During the course of the group’s decade-long career, the ever-evolving lineup of musicians have played 4/24 million fans and sold over 250 million albums worldwide, consequently cementing Jamaican reggae tradition in music history. Songs like “Small Axe” and “Soul Rebel” helped define the genre by slowing down the beat and introducting cultural overtones into what had formerly been considered novelty music by non-Carribean audiences.Undoubtedly masters Of invention, The Wailers’ imprint on the world is unshakable, but something countless people have tried to emulate.
“We learn from our mistakes,” Barrett says in his unmistakable Jamaican accent. “The Wailers are the originators and new artists are imitating our style.
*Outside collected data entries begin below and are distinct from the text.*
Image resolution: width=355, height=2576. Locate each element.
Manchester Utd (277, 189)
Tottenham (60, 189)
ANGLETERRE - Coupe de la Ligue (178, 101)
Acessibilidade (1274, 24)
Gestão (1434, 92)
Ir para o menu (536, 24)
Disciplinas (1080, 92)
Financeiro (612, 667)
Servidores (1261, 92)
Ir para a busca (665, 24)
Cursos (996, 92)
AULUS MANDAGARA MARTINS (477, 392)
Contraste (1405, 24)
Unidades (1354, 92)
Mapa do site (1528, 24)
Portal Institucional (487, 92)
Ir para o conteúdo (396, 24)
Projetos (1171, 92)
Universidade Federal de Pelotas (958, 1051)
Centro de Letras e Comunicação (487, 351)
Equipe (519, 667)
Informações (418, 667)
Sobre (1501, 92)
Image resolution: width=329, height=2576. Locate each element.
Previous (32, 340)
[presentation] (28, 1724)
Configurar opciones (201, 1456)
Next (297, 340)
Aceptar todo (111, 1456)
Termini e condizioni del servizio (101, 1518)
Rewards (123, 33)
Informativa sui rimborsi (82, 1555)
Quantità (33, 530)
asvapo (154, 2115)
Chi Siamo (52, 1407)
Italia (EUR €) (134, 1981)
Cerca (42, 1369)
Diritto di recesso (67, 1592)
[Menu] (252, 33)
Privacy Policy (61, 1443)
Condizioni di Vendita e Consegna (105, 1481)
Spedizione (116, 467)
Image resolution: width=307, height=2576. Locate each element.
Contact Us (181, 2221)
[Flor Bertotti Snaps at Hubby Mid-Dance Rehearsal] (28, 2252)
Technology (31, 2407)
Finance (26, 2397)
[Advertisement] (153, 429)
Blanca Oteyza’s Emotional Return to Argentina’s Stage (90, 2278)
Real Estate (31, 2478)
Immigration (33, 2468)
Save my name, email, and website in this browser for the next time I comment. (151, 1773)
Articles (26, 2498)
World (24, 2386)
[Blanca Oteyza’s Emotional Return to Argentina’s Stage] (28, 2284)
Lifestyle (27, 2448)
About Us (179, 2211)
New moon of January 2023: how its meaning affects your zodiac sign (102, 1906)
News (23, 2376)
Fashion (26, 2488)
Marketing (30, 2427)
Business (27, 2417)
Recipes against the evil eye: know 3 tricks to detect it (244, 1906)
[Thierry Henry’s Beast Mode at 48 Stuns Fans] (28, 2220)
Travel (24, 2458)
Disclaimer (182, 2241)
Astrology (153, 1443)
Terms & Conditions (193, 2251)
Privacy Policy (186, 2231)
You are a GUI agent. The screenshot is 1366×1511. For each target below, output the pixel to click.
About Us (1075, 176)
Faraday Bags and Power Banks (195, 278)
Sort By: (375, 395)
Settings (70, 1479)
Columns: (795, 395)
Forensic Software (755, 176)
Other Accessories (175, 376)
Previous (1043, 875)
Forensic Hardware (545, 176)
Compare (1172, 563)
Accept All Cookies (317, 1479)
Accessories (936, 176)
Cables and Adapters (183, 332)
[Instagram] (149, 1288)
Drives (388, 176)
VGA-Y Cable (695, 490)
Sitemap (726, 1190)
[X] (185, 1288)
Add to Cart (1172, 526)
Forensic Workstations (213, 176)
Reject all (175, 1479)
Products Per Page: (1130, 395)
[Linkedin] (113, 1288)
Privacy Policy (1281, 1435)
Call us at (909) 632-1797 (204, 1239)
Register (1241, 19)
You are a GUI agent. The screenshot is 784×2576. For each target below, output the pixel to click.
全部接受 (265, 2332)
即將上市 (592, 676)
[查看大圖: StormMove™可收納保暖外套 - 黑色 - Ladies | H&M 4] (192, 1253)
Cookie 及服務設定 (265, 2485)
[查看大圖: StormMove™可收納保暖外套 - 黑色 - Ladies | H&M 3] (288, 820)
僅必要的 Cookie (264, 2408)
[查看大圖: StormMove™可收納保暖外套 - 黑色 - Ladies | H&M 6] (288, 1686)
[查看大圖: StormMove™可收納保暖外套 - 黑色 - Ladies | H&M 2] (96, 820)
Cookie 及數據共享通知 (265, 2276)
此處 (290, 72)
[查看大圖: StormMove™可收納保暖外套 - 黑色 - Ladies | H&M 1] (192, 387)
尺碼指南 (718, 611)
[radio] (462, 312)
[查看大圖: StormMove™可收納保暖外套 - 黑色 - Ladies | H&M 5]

We look back and notice our mistakes, but we move forward from our mistakes and do better in the future.“
Beginning in the ghettos of Kingston, Jamaica during the summer of love, Bob Marley, Bunny Wailer and Peter Tosh recruited bassist Aston “Family Man” Barrett and his brother, drummer Carlton Barrett of Lee Perry’s Upsetters, to join the collective. After signing with Island Records in 1971, Wailer and Tosh moved on two short years later to pursue moderately lucrative solo careers. By this time, the Barrett Brothers were in high demand and soon adopted The Wailers moniker. The Wailers are present on the majority of Marley’s hit albums and singles, however it was The Wailers’ work on Marley’s Natty Dread that opened the flood gates of triumph and catapulted them to an untouchable level. Natty Dread turned out to be Marley’s crowning achievement and it still considered a flawless masterpiece.
The fact “Family Man” was truly Marley’s unheralded right-hand man is often overlooked. The multi-talented musician not only contributed bass guitar to The Wailers enormous catalog, but also lent his organ, piano, rhythm guitar, percussion, and production skills. His name is listed directly under Marley’s own on every one of Island Records album releases, including Catch A Fire, which also featured contributions from original Wailers members Peter Tosh and Bunny Wailer. “I Know” was the last Bob Marley and the Wailers single to be released before Marley’s death in 1981. It was “Family Man” Barrett whom Marley asked to mix and prepare “I Know,” calling from his hospital bed in Bavaria with his request. In addition, Marley entrusted him with the production of the Melody Makers, a group consisting of several of Marley’s children. With all of this going on, the message of the music was always and continues to be the most important.
“I think things are too technical nowadays,” he says. “There’s a person for every step of production. It’s too much going on and people tend to forget the music. There are too many studios. Everyone is producing now and it shouldn’t be that way. It should be about the message and authenticity of the music.“
Thankfully, the 2016 version of The Wailers are ready to shake things up while delivering the authentic reggae sound the group has mastered. The current lineup features “Family Man,” Junior Marvin, Aston Barrett, Jr., Donald Kinsey, Owen “Dreadie” Reid, Josh David Barrett, Javaughn Bond, and Sherma McGregor.
“While I love all kinds of music played on the radio, and look forward to listening to all kinds of new music, I like full band music, where there is a bass player, singer, drummer, and keyboard player,” he says. “I think the authenticity is missing in music nowadays. We need some sort of message from songs.”